Dark-Pop Songstress Rotana's New EP is a Stripped-Back Soul-Barer
Pop songstress Rotana doesn't play by the rules. That's not some big statement of rebellion from growing up in Saudi Arabia -- it's just a testament to the kind of badass she is. At 21, she was en route to climbing the ranks to an executive position at an oil company back home, but in 2013, she went viral for a Lorde cover designed to advocate for Saudi women's rights. A couple years ago, she scored a Master's degree in communications over in Los Angeles. Today, and every day, she chooses music.
Born in a world that told her she couldn't take up space, Rotana grew up to fill it. Loud and hungry to create, she makes no apologies for showing up and being seen. The impact of this attention to herself (her body, her mind, her sexuality, her emotion) is directly replicated in her music. Baring her soul in sultry dark-pop anthems, Rotana tells her story and dares us to listen. Today, Rotana has released her new EP, Demo Love Series, a remarkably masterful collection of pop talent at its highest caliber.
We asked Rotana to tell us a little about the series and here's what she had to say:
This time, the statement Rotana makes, put simply, is that love is a battlefield and we're all at war in it every goddamn day.
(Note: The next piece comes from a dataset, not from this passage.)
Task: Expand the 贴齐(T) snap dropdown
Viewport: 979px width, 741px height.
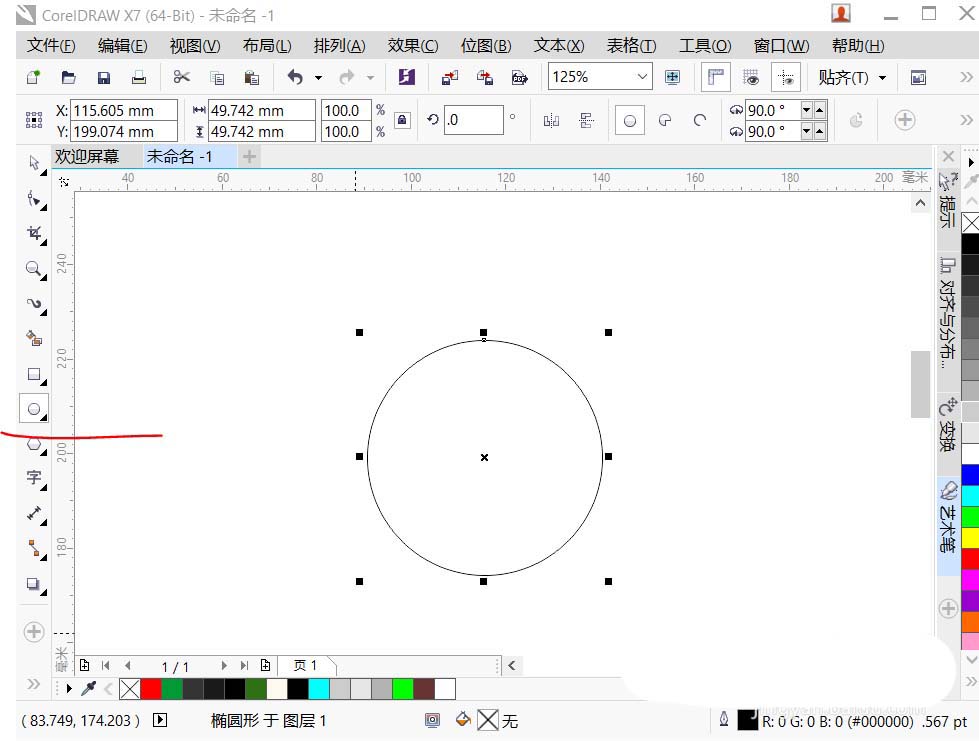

There are no wild epiphanies or punchy call-to-actions here -- there are just five slightly disjointed and marvelously bare-bones songs about heart struggles, five mesmeric gems about heartbreak and self-sabotage, the things we know best whether we like it or not. Rotana captures these themes so desperately, urgently, like her life depends on it, and it sort of does. These are the things that make us human. If we don't share them, or more accurately drown in them, who are we?
The Demo Love Series opens with "bad weather," one of the standout tracks in terms of vocal skill and versatility. It's our first introduction to Rotana's pipes (which have matured and smoothed since her 2013 breakout), first a breathy wisp then a steady purr then a high-powered wail, all these different tones and levels of force that weave in and out of each other while an arrangement of quick snaps and slaps of percussion move beneath, gaining synth slithers and bass blooms throughout the track. On "in the morning," a bittersweet acoustic guitar strums a sad rhythm line before Rotana's aching vocals come in singing clipped, matter-of-fact, but somehow gut-punch, lines like "you're the storm that I choose." There's little to no production here, just that acoustic and a rush of vocal harmony contributing to a really gorgeous effort in which Rotana bravely delivers a fleeting love song.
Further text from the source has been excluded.